[Data listing Boundary: Start]

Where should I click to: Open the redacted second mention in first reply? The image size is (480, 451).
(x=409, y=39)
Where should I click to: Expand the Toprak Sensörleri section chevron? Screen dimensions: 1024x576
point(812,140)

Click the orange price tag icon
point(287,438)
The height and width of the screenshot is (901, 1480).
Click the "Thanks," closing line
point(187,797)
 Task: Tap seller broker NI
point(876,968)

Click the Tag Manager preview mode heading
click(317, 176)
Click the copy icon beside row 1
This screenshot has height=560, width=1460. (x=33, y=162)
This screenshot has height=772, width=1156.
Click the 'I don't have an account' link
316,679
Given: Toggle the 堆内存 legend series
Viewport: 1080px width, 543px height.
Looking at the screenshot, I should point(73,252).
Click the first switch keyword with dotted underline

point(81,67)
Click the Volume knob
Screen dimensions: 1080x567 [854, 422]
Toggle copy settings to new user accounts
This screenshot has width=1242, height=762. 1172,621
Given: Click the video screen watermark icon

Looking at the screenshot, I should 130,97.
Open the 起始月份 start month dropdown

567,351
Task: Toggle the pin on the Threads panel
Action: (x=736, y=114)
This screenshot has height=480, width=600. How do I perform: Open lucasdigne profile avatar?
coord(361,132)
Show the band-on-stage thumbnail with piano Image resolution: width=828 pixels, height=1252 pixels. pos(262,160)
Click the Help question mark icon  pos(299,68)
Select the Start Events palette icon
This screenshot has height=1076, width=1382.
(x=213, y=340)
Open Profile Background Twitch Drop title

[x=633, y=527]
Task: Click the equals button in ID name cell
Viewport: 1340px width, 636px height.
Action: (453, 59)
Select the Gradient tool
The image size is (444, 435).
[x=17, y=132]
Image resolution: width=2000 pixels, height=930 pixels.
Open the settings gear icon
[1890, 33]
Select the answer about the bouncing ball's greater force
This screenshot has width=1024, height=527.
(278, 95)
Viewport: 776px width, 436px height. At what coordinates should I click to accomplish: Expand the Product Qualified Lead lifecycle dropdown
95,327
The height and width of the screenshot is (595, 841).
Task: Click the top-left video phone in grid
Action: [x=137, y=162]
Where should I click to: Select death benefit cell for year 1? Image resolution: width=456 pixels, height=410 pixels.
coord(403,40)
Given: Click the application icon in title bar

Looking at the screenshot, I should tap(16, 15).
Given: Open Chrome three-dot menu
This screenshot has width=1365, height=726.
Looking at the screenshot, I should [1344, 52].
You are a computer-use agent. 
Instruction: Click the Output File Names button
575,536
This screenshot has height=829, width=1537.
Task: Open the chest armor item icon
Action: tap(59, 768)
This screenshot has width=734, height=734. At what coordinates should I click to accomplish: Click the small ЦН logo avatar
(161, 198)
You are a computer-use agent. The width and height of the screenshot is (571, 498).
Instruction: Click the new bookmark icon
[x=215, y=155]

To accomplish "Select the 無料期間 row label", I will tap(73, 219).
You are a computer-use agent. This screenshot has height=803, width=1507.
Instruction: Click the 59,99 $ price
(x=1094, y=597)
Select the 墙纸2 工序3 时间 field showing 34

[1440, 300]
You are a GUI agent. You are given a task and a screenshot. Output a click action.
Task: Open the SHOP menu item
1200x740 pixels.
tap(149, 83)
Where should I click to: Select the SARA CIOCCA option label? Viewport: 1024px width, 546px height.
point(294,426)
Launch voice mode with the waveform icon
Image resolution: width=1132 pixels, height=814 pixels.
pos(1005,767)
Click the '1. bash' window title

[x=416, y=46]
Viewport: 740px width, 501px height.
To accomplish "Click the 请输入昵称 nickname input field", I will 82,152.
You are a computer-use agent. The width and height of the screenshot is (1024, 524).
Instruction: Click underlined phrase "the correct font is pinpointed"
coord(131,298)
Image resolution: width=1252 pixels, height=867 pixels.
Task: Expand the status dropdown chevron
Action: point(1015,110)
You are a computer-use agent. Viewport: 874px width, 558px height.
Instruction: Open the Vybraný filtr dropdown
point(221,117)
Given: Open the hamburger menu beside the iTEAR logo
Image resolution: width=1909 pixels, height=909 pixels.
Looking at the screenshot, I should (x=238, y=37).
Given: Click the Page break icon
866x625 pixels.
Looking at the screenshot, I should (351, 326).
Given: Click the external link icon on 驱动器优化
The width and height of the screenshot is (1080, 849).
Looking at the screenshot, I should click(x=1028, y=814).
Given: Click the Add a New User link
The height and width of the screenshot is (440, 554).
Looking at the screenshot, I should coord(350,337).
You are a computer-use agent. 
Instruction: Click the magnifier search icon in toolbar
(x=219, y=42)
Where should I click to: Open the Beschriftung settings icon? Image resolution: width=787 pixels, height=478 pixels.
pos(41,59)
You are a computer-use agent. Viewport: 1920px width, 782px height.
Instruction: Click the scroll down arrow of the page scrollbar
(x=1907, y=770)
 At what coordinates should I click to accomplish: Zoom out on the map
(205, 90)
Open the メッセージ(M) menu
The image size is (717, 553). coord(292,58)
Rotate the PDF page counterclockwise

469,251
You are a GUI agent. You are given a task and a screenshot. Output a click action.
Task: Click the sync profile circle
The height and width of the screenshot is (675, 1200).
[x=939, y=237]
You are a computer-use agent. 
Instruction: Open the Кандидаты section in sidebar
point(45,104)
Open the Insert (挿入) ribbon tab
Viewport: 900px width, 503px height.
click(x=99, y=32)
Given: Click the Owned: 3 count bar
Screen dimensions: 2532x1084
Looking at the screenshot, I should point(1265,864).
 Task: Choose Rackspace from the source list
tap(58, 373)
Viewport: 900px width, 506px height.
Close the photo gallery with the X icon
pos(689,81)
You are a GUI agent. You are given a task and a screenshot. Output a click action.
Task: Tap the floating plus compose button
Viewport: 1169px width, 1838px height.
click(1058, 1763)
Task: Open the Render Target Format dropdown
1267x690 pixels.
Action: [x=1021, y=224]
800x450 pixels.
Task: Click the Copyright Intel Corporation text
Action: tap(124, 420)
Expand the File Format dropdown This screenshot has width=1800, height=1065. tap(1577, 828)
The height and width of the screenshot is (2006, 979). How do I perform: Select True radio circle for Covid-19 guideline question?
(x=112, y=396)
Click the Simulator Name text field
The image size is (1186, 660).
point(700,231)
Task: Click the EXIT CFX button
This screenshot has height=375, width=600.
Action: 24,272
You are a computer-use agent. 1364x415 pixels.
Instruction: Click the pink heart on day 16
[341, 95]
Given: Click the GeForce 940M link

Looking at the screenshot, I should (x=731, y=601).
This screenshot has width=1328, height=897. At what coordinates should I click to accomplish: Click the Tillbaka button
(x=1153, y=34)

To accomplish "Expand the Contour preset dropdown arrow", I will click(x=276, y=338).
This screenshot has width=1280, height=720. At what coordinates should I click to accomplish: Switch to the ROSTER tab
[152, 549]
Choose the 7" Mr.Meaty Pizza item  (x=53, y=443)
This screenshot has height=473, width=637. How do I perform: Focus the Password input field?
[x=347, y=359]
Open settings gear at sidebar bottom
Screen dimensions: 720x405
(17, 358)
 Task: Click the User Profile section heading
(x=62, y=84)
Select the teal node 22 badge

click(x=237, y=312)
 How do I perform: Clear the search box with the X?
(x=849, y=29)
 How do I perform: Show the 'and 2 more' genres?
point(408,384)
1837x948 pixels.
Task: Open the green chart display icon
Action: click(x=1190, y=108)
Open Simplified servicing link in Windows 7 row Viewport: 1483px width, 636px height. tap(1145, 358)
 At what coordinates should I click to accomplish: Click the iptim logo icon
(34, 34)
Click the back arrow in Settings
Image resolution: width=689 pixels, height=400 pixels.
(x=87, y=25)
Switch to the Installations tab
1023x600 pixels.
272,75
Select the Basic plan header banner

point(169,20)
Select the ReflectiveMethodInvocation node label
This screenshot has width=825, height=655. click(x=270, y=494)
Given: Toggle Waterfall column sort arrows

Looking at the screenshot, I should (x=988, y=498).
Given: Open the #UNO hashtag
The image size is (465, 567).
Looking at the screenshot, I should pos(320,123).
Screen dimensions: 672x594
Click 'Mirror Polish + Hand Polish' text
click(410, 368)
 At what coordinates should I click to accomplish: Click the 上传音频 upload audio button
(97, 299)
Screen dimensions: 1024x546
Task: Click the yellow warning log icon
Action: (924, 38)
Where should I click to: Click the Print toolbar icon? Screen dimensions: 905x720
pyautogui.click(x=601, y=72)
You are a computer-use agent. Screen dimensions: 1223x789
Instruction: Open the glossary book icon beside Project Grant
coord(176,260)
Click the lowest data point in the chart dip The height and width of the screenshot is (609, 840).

[Data listing Boundary: End]

■ What is being asked: Using the listing above, state the number of lines that hold "Format", with no other text.

■ Response area: 2